▸ Given text
● ● ●

On Wednesday, June 16, the South Carolina Supreme Court vacated death warrants for two men scheduled to die this month, Brad Sigmon and Freddie Owens. The court ruled that the state could not proceed with its plan to use the electric chair in their executions without first offering the alternative of either lethal injection or firing squad. Failing to do so, the court said, violated the “statutory right of inmates to elect the manner of their execution.”
But neither lethal injection nor the firing squad is currently available in South Carolina, one because of a drug shortage, the other because the state has not been able to find enough people to fill out a firing squad or devise suitable protocols for it.
The court ruling followed on the heels of a law passed last month by its legislature which made South Carolina the first state in the nation to abandon lethal injection as its primary or default method of execution. Instead, the state would turn first to the electric chair.
This change marked a significant moment in America’s death penalty history and a startling reversal of fortune for lethal injection, which since its first use in Texas in 1982, had been administered in 88 percent of all this country’s executions.
The new South Carolina law offers death-row prisoners the choice of the method by which they will die, whether by electrocution, firing squad, or lethal drugs. If a prisoner refuses to make this cruel choice, the state mandates they die in the electric chair.
South Carolina’s scramble to resurrect gruesome and previously discredited execution methods — as well as its insistence that inmates become complicit in their own execution — illustrate America’s execution mess.
The mess is the result of the by-now well-documented problems surrounding lethal injection and this country’s continuing search for a way of putting people to death that is safe, reliable, and humane.
At a time when the numbers of death sentences and executions are declining nationwide, the execution mess fuels growing doubts about capital punishment among the American public.
Moreover, it exposes the fallacy of the longstanding belief that the U.S. could find a technological fix in the grim business of putting people to death. This belief has long been part of the death penalty’s legitimating narrative.

● ● ●

▸ Problem
Name every execution method that the new South Carolina law, as described in the text on South Carolina's execution methods, lets death-row prisoners choose from.

▸ Data lines

● ● ●

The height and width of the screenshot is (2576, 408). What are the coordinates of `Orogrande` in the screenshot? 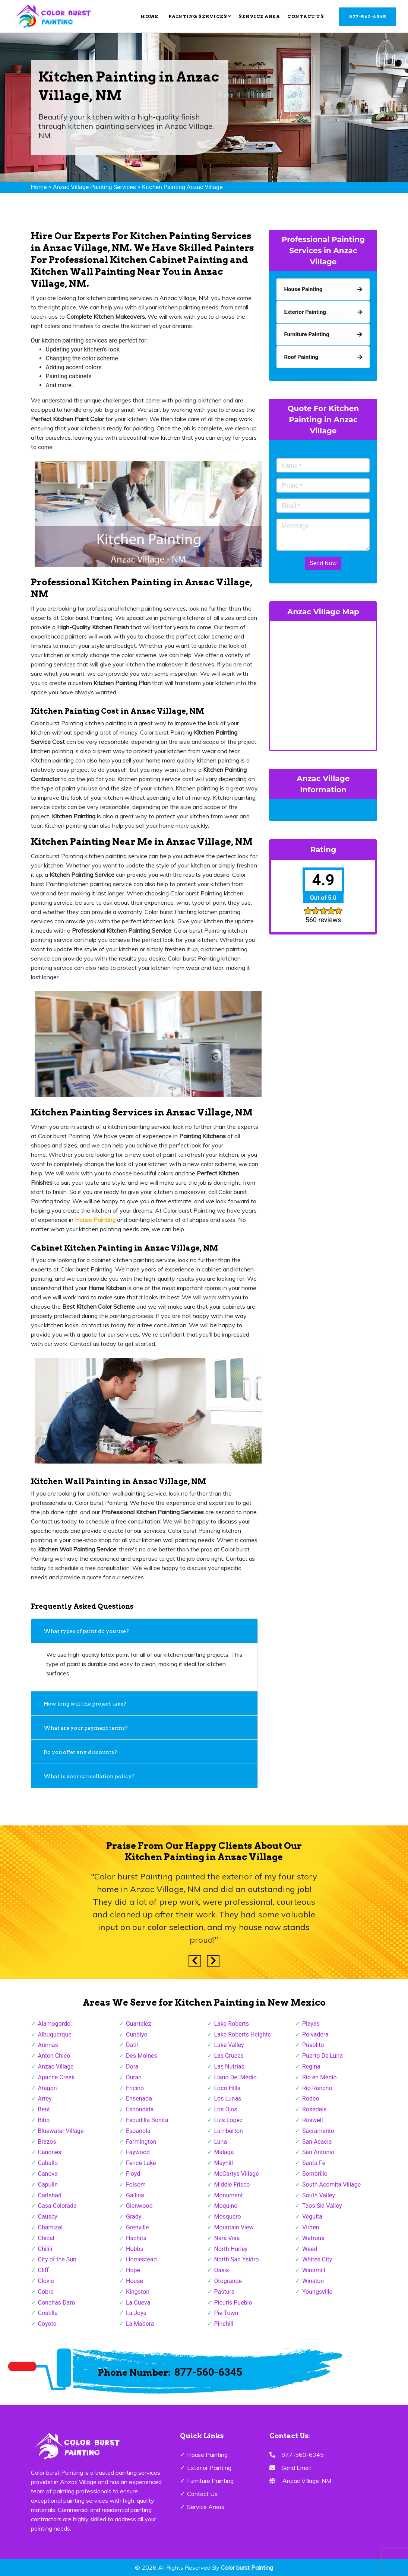 It's located at (228, 2280).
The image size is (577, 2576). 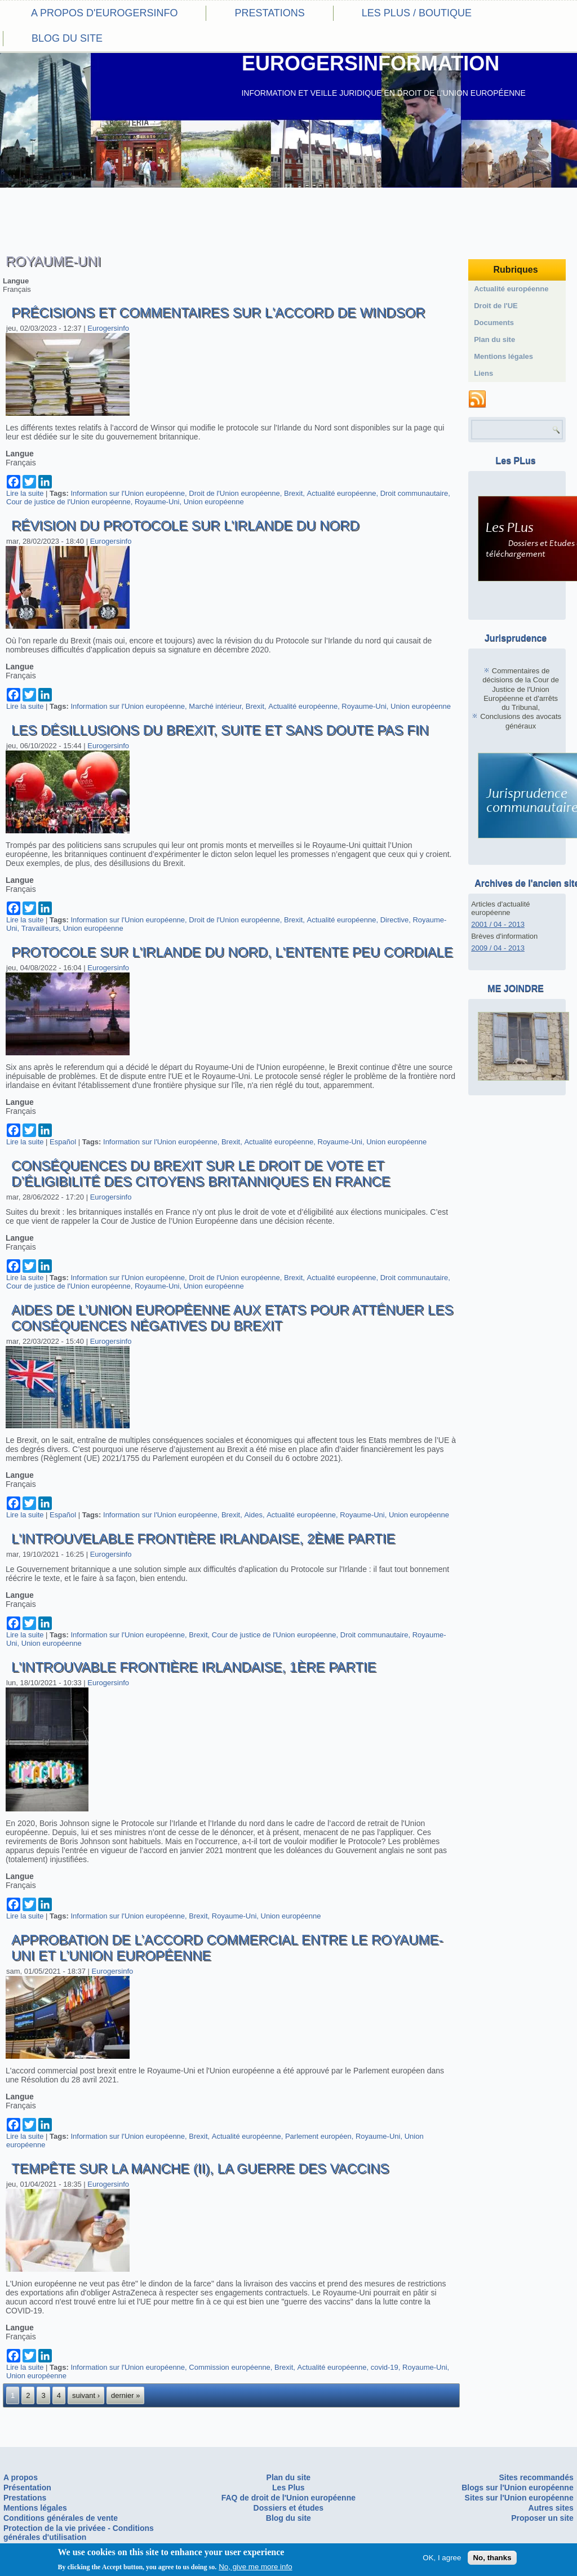 What do you see at coordinates (293, 493) in the screenshot?
I see `Brexit` at bounding box center [293, 493].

● ● ●

▸ Task answer
Electrocution, firing squad, and lethal drugs.